# CVE-2021-44733: Fuzzing and exploitation of a use-after-free in the Linux kernel TEE subsystem

Recently a use-after-free vulnerability was discovered in the Linux kernel TEE subsystem, up to and including version 5.15.11, and was assigned CVE-2021-44733 [1].

At a first glance it did not seem to be exploitable for several reasons, however after some further analysis of the vulnerable code path and by implementing a crude proof-of-concept exploit it was possible to overwrite a function pointer in the kernel. No privilege escalation payload is presented in this post, however the entire environment for running OPTEE and the exploit is available for further testing, see 'Setting up the environment'.

## Background

A TEE (Trusted Execution Environment) is a trusted OS running in some secure environment, for example, TrustZone on ARM CPUs.

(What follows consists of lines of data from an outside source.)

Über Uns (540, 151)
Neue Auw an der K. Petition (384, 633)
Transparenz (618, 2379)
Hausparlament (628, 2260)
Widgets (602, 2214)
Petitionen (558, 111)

A TEE driver handles the details needed to communicate with the TEE. Some of the more important duties of the driver is to provide a generic API towards the TEE based on the Globalplatform TEE Client API specification [3], but also to manage the shared memory between Linux and the TEE. This subsystem can be enabled by configuring `CONFIG_OPTEE` in the kernel configurations for ARM architectures.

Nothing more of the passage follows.